_Exercise description_
What lines of the data include the string "anything"? Copy them all.
[Input material — start]
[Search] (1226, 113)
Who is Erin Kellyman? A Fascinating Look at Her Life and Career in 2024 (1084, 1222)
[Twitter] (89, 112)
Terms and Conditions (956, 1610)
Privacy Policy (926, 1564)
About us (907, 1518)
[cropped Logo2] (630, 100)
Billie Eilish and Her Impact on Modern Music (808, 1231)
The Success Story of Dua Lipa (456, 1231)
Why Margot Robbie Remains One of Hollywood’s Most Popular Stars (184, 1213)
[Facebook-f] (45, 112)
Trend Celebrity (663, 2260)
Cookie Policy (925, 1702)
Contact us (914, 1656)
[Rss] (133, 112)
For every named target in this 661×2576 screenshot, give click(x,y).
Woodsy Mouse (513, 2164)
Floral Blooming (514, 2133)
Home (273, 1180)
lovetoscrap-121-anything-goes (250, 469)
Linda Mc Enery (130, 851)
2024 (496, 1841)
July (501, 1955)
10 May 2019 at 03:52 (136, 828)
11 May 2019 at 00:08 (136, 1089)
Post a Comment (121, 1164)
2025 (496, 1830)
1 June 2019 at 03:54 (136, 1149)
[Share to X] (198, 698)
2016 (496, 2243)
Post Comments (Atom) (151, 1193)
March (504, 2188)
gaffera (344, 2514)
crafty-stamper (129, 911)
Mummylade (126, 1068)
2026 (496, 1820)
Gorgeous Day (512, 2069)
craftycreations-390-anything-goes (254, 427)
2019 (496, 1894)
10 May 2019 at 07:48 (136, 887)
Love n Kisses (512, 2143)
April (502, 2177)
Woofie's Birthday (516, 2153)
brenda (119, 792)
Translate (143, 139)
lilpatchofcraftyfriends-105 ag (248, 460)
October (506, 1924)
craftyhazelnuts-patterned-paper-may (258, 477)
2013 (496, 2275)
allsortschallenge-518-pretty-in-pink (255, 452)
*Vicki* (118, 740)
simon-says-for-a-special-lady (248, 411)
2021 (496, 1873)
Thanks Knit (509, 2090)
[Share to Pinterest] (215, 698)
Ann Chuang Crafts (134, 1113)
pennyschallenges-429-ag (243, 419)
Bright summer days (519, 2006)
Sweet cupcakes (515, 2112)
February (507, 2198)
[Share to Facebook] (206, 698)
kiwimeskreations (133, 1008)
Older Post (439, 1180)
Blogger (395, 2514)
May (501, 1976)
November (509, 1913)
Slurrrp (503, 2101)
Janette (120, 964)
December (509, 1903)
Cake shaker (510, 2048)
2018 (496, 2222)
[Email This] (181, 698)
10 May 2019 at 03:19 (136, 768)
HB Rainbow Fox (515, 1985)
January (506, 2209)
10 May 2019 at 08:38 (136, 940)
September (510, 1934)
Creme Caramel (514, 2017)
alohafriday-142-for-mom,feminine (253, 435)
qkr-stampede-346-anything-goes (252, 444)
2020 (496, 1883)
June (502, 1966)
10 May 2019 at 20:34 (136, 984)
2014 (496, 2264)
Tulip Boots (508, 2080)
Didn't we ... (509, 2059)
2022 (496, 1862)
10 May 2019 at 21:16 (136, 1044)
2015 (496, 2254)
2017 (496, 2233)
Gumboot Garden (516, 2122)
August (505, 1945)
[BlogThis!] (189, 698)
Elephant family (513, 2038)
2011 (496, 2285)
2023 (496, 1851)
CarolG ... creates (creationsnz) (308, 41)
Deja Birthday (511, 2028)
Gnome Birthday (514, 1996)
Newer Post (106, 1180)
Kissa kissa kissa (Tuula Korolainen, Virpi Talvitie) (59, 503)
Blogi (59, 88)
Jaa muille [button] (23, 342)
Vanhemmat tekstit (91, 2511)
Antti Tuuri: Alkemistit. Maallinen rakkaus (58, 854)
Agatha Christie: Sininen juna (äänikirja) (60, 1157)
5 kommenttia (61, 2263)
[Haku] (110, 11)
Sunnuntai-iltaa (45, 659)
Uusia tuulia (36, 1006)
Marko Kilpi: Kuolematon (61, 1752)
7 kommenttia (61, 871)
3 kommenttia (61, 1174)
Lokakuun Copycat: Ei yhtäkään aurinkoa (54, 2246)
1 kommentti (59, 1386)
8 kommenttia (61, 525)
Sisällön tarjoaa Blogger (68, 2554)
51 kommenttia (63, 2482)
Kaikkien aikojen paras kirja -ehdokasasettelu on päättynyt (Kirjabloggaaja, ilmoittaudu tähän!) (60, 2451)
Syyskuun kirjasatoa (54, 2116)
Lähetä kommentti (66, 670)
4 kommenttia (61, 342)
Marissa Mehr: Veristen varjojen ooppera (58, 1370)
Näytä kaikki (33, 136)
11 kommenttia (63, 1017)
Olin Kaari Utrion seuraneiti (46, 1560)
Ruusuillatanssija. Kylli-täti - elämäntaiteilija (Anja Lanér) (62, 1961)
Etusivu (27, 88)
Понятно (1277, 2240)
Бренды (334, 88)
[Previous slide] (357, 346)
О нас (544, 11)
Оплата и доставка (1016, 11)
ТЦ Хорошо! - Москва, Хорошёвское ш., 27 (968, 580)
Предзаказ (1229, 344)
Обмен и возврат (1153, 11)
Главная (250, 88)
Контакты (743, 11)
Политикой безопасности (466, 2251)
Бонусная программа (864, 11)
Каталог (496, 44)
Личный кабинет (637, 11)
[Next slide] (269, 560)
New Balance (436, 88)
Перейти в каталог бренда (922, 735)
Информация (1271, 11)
[Input material — finish]
_Your response_
lovetoscrap-121-anything-goes (250, 469)
craftycreations-390-anything-goes (254, 427)
qkr-stampede-346-anything-goes (252, 444)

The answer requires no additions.